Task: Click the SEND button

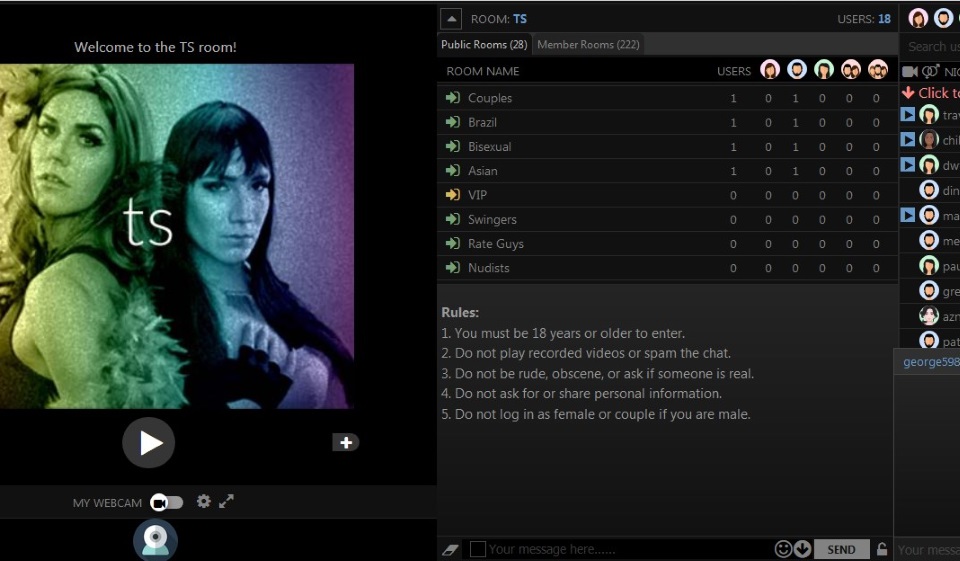Action: pyautogui.click(x=841, y=549)
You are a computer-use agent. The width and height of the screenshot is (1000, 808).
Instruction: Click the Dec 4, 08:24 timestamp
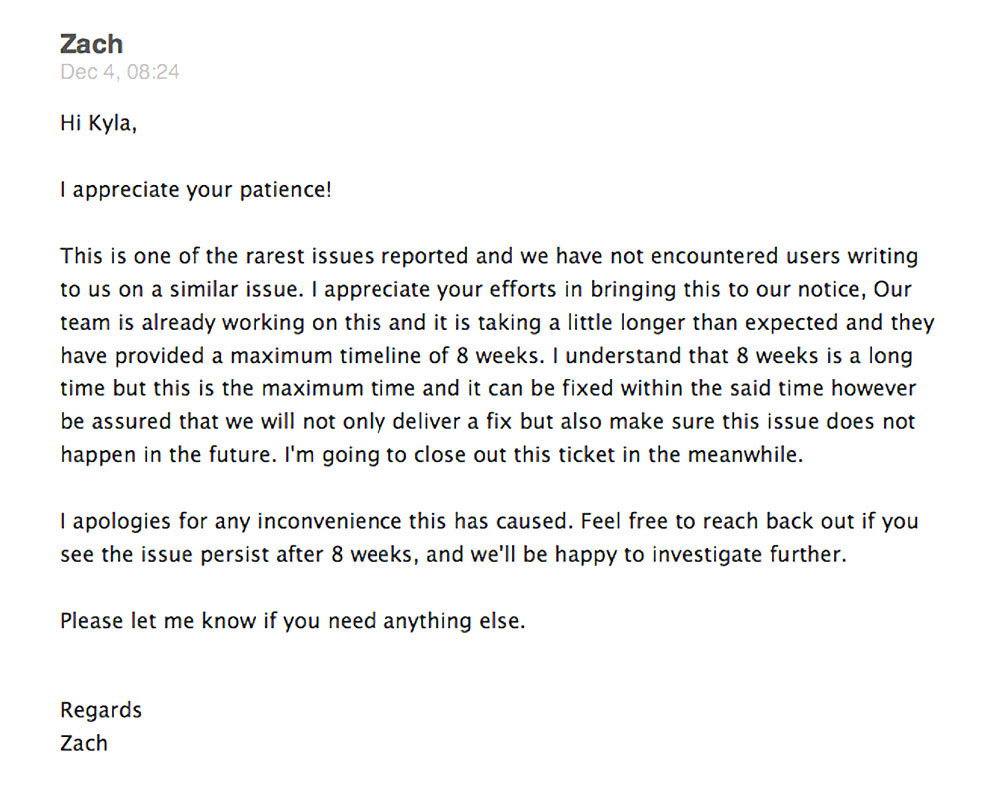point(119,71)
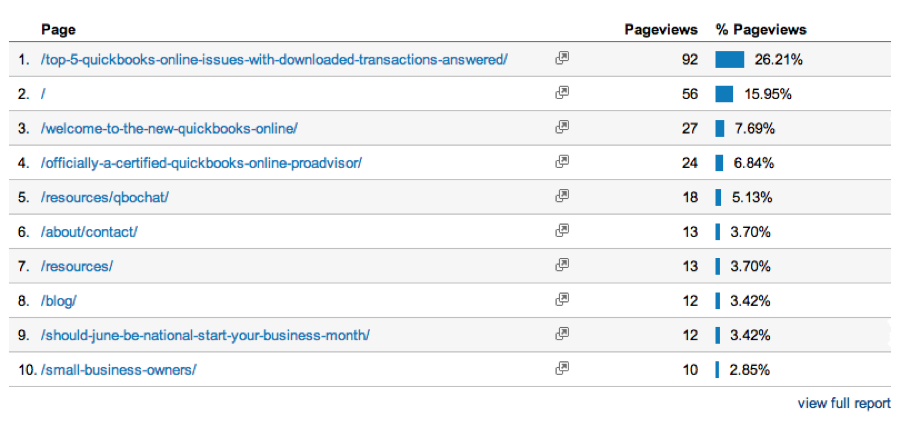Open welcome-to-the-new-quickbooks-online external icon

(562, 127)

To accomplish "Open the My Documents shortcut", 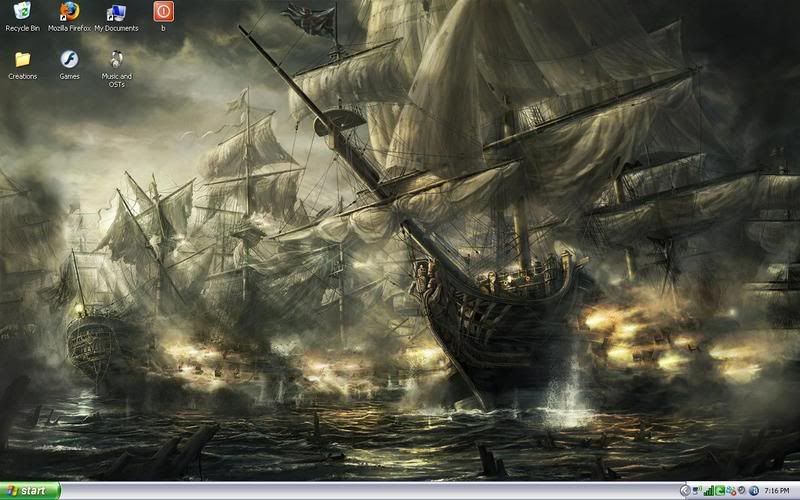I will tap(116, 12).
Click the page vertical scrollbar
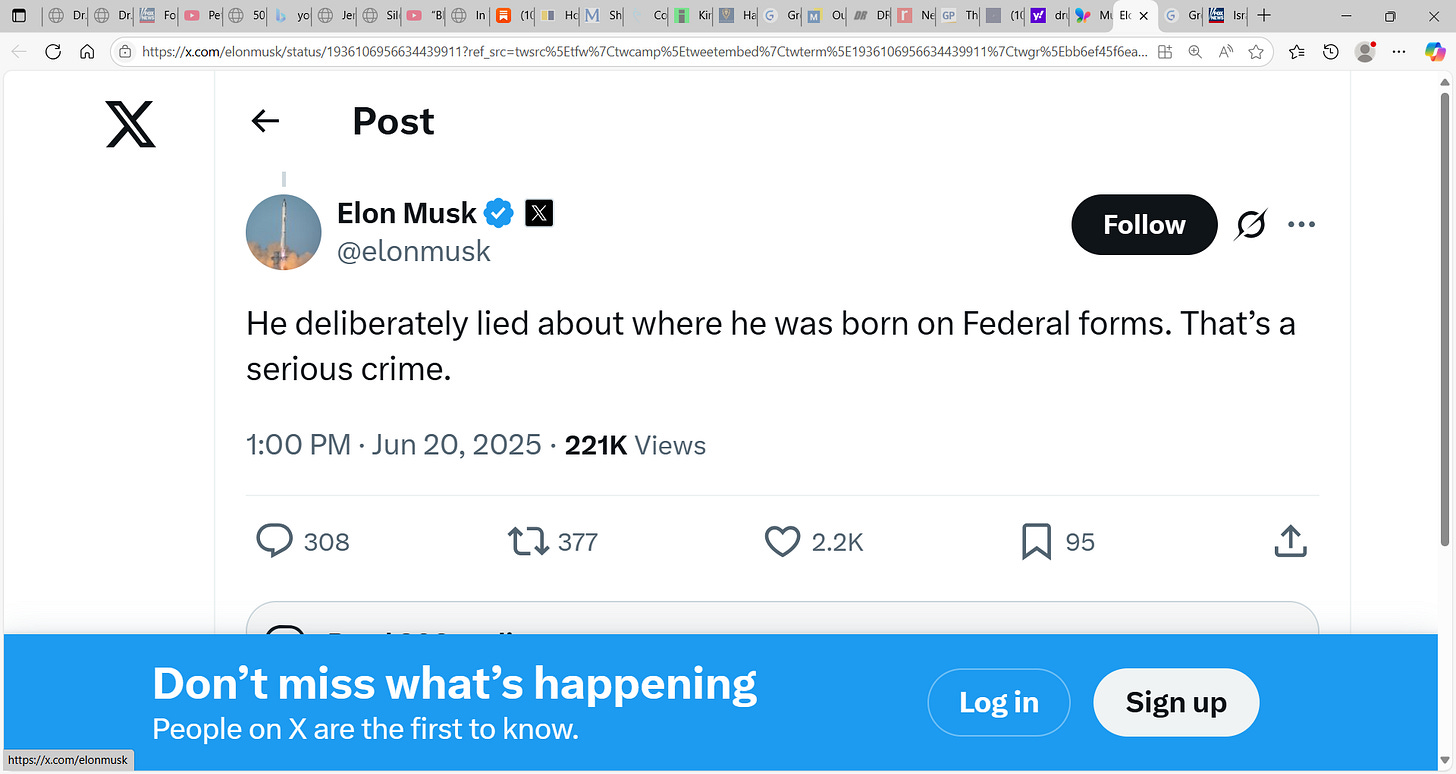 (x=1444, y=320)
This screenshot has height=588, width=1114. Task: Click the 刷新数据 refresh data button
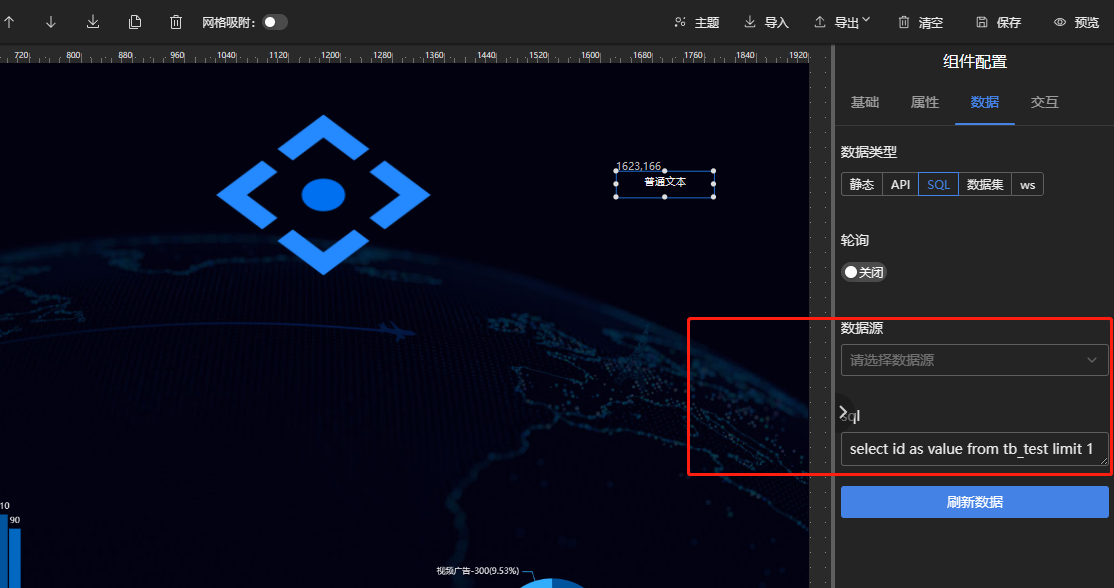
◆ ◆ ◆ ◆
The problem → Look through the entries above, and wherever a line holds the word "screenshot", copy it.

Response area →
You are a computer-use agent. The width and height of the screenshot is (1000, 808).
This screenshot has height=588, width=1114. Task: Click the 刷新数据 refresh data button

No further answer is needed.